OkCupid prides itself on our data analyses. While we are famous for sharing insights on how people date, the processes we have in place that lead to these insights transcend the dating category and we hope you will be able to apply them to your own work! In this post, we will explore how novelty effects and null hypotheses are measured in our data and impact our decision making process.
The Novelty Effect
We are constantly running experiments to improve the experience for our members, however, no two members are the same. We don’t adhere to a one size fits all approach - especially when it comes to love and connecting on a deeper level. Our app is unique in that love requires reciprocity and mutual interaction. Because of the nature of these codependent connections, we have to invent new approaches for analyzing some of our experiments. Even still, when we run experiments, we’ve seen some unique experiences where seeing no detectable data yields compelling results.
Let’s take a recent UI change for example: we recently updated the colors of our rate card.
The design was more modern and on the surface, seemed to be performing at parity with our old design. So, ship it... right?! Actually, NO!
As a rule, we typically analyze all updates along old/new members as well. This helps us evaluate novelty effect (wiki) (when new changes in product cause a spike in behavior due to “newness” rather than usefulness). When we broke down the design changes by new and old members, we actually found that the appeal of the new design was driving significant lift in purchases amongst existing members. The story was different for new members; they were purchasing far less - bringing the overall results down! At the surface, it looked like we could ship the new design, but with an easy cut of the data, we learned that novelty effect was falsely inflating results.
With some quick pivoting, we shipped a second version with a new color scheme. It took only a few hours of dev time and after restarting the experiment by excluding those exposed from the first run (this is important to prevent contaminating our data set with biased users), we drove significant lift in our KPIs for both new and existing members - proving that the second design was better for the product overall.
Disproving the Null Hypothesis
Another time the data can seem a bit backwards is for “defensive” experiments.
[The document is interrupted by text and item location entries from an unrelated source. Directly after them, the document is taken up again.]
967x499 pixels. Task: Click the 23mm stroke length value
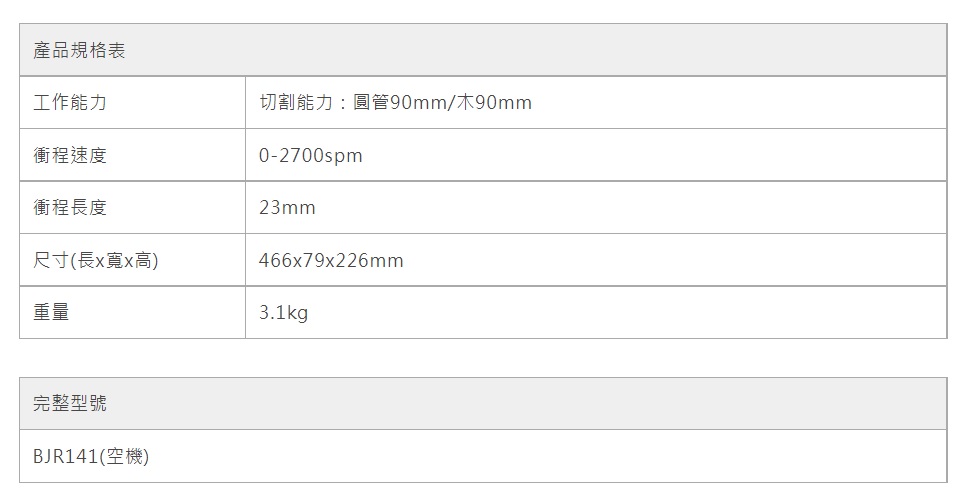[x=286, y=208]
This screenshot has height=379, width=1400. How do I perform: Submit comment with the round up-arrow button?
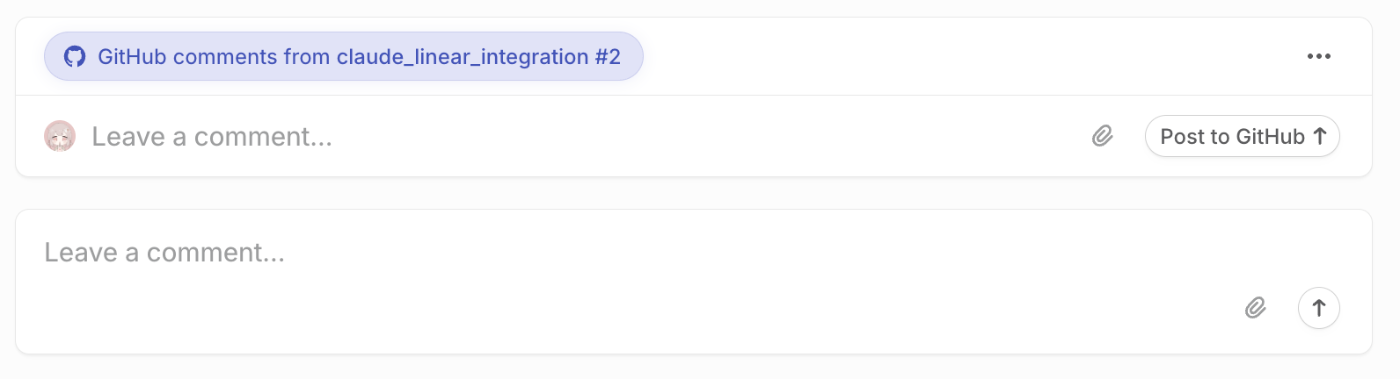point(1319,308)
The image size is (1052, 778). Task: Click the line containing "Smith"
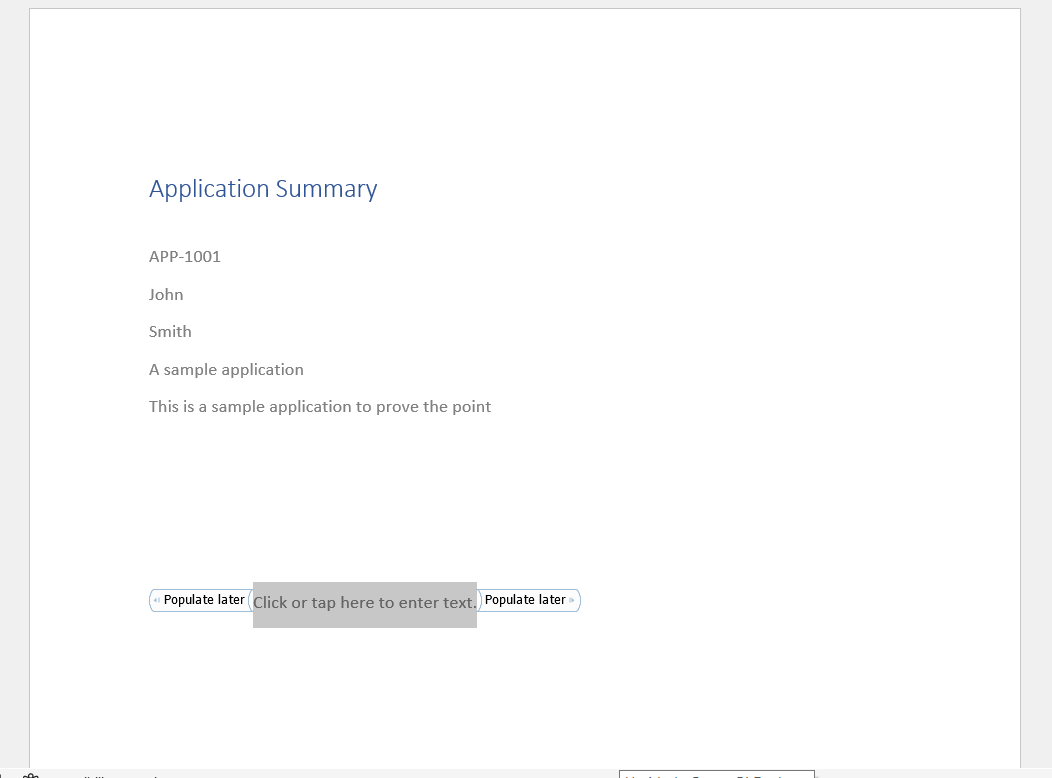coord(170,331)
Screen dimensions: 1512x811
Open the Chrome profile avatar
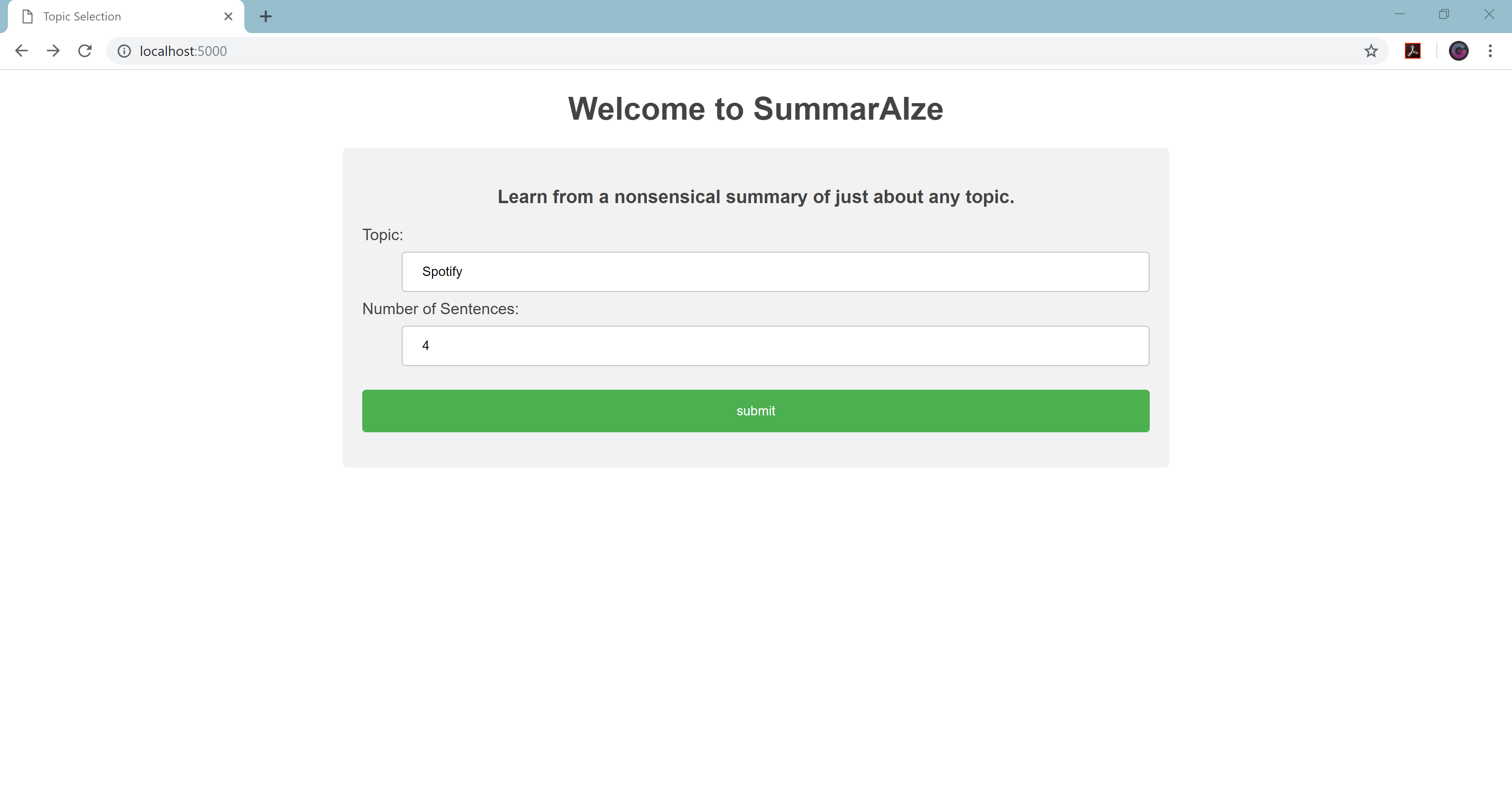(1458, 51)
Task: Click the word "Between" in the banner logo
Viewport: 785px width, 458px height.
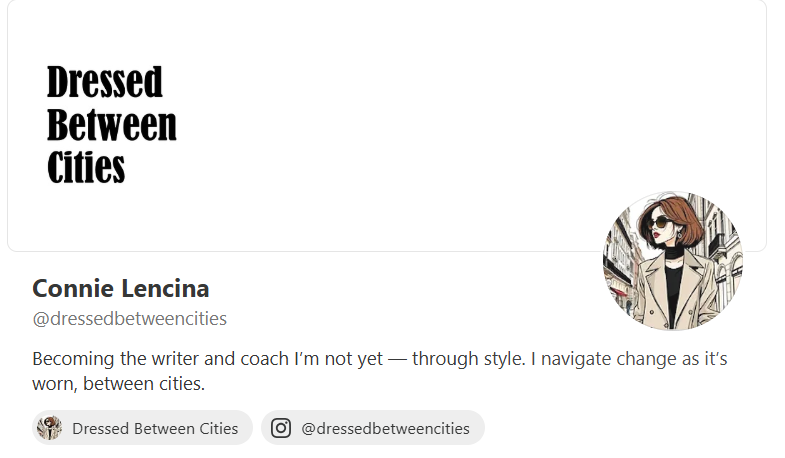Action: tap(111, 125)
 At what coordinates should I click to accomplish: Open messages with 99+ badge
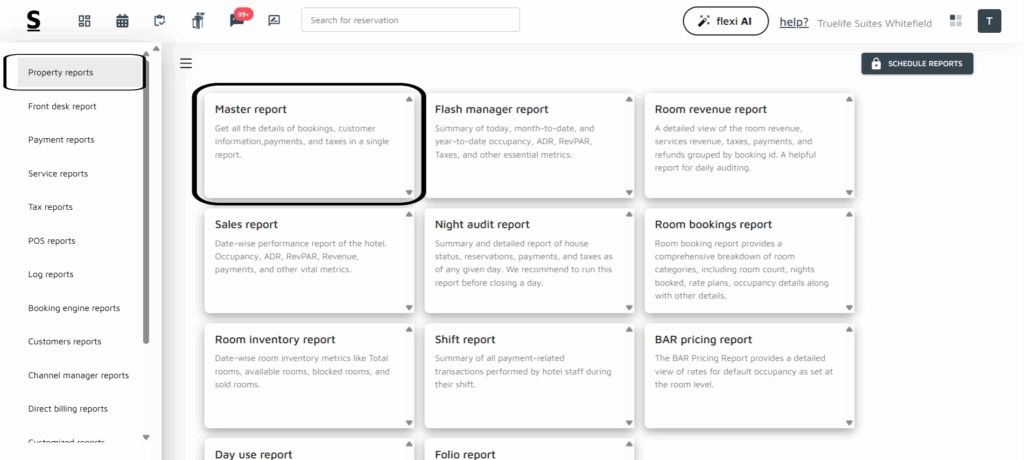(x=237, y=20)
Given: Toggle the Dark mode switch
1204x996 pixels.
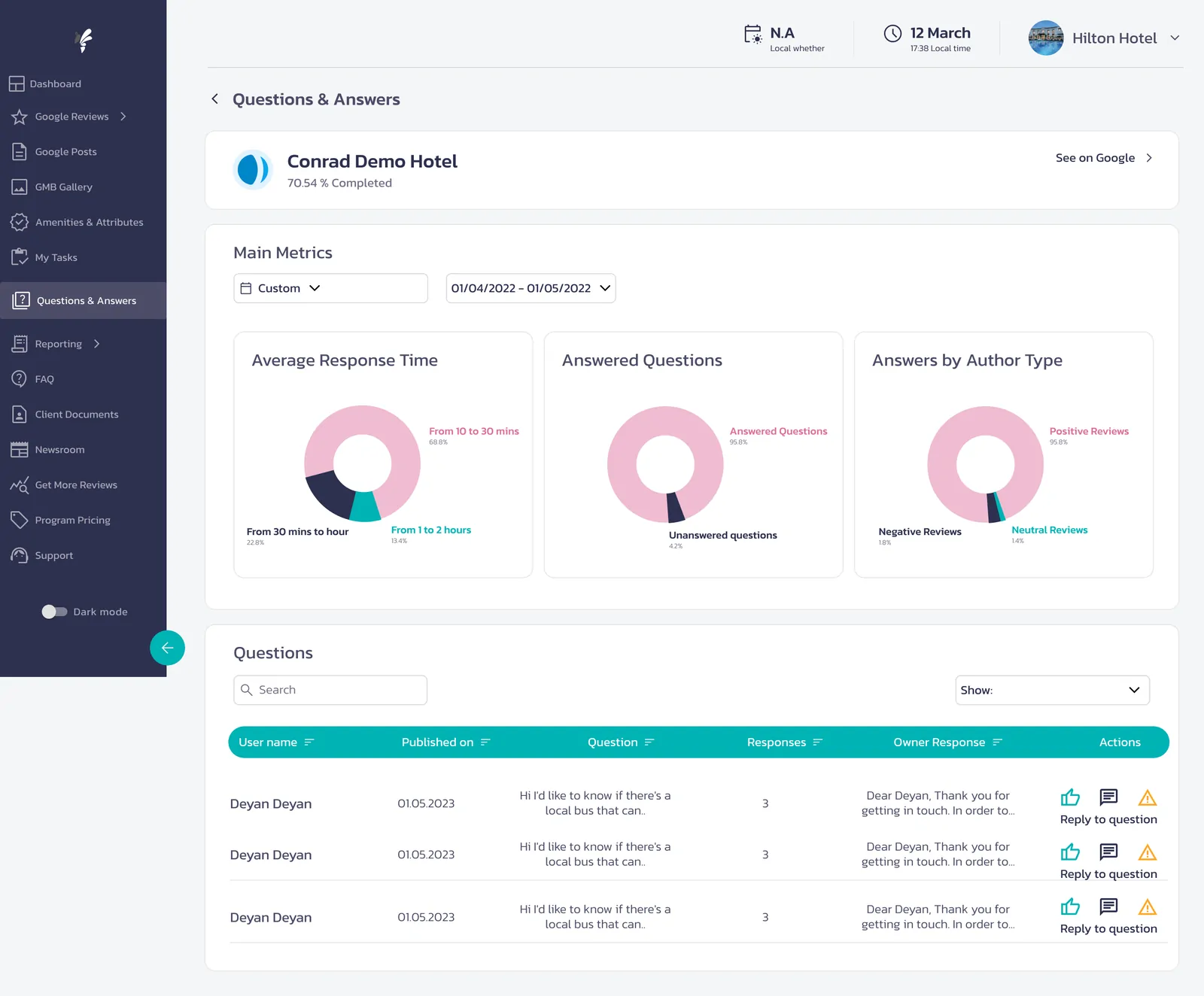Looking at the screenshot, I should click(x=54, y=612).
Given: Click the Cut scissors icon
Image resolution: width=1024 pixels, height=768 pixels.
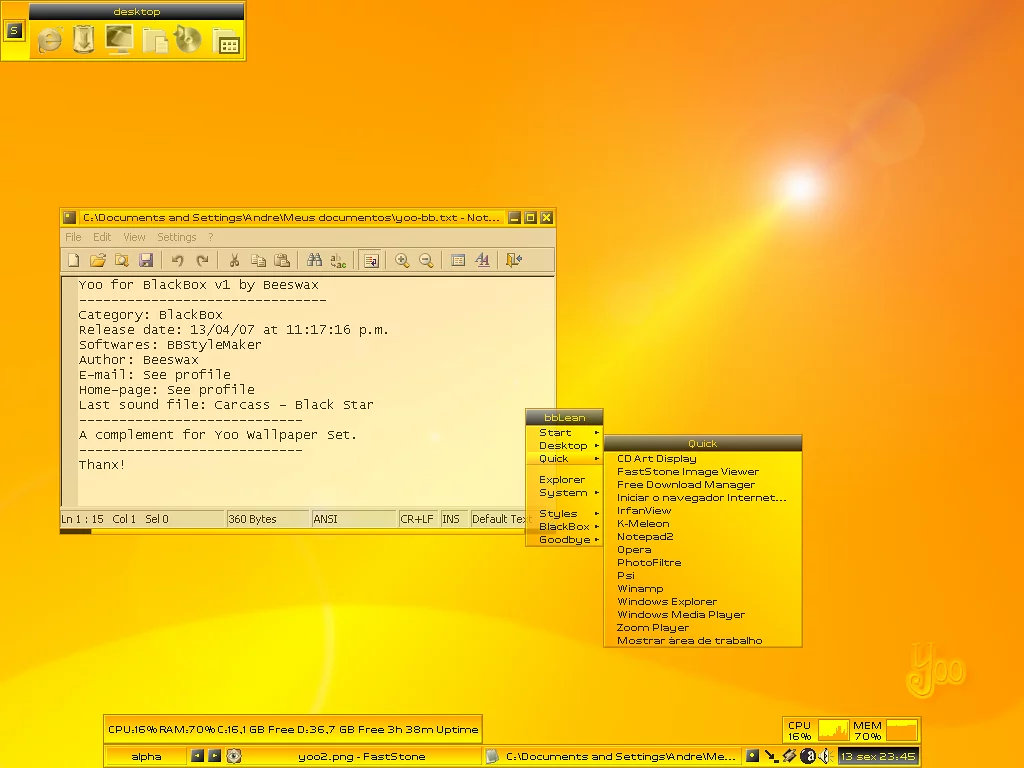Looking at the screenshot, I should click(x=234, y=261).
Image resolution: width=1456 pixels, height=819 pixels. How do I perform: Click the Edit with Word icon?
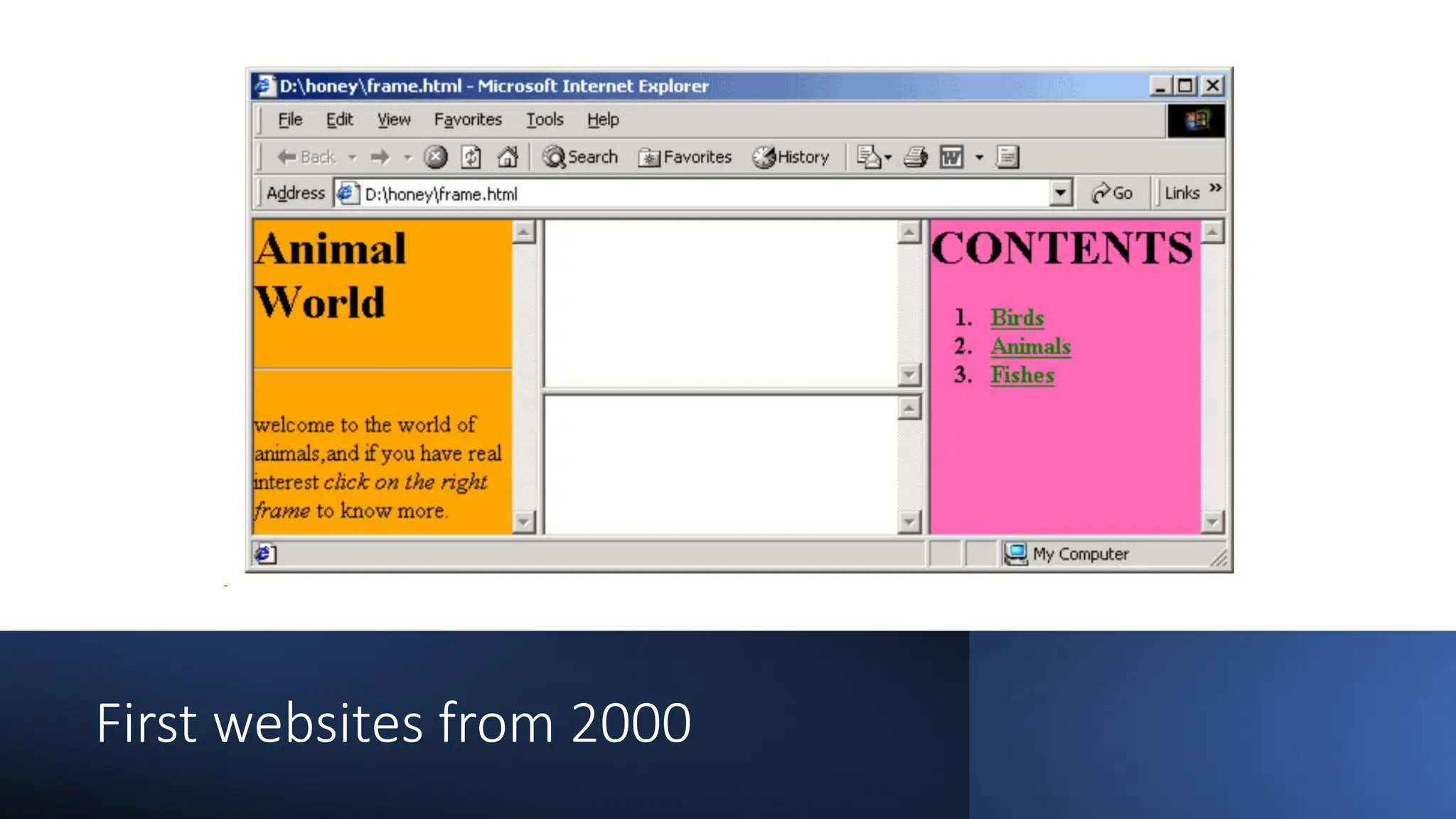tap(951, 157)
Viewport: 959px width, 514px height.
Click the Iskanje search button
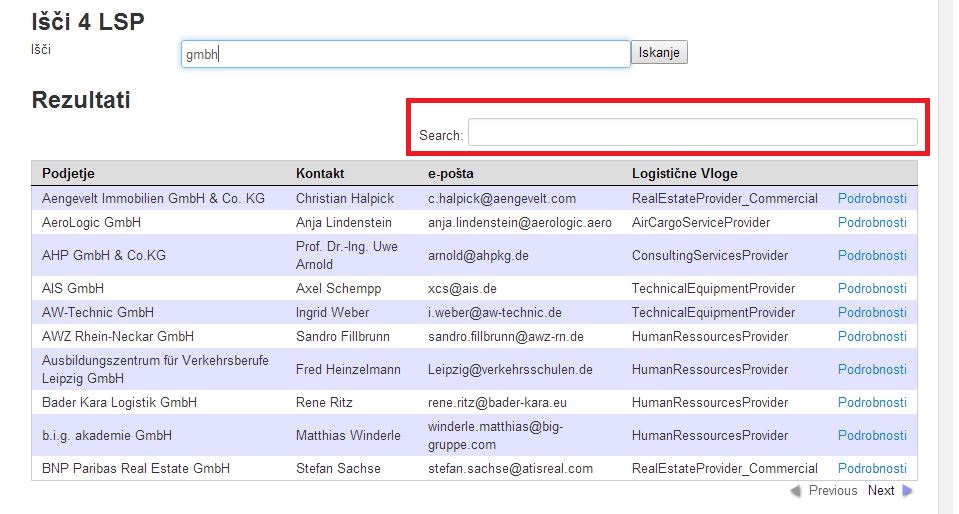659,53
For some experiments we hope to see no significant changes in our KPIs between control and test groups. For example, to eliminate tech debt, we rewrote one of our web pages to pull information via GraphQL. Of course we QA’ed before launching, and wrote extensive unit tests to verify performance, but we don’t truly know how it will perform at scale across different browsers and devices. At OkCupid, we can use our experiments system for that!
We call this sort of experiment “defensive”. Like all experiments, we want to collect data to disprove the null hypothesis. Since we hope there will be no change between the new GraphQL page and our legacy page, in this case, we actually hope we are unable to disprove the Null Hypothesis.
How do we do this? We need to perform a power analysis to determine the amount of data we’d need to consistently disprove the null hypothesis within a minimum detectable effect size at a threshold we choose. This means we don’t want results between the two groups to be statistically significant once they pass that chosen threshold - and we can’t call the experiment until we reach that power level.
In this case, the experiment saw minimal shifts in behavior across the two groups, proven to be statistically insignificant by comparing them to power, which is to say, it was a success! Sometimes no positive data is good news. Now we feel secure in how messages on OkCupid populate with data from GraphQL.
Whether it’s disproving novelty effect or the null hypothesis, OkCupid has a robust experiment system that can be used in many ways to test and measure the impact our coders have on our members. We are always iterating to make it easier for our members to find love. And while we have a clear vision of how we do that, sometimes the data won’t tell us the whole story on it’s own.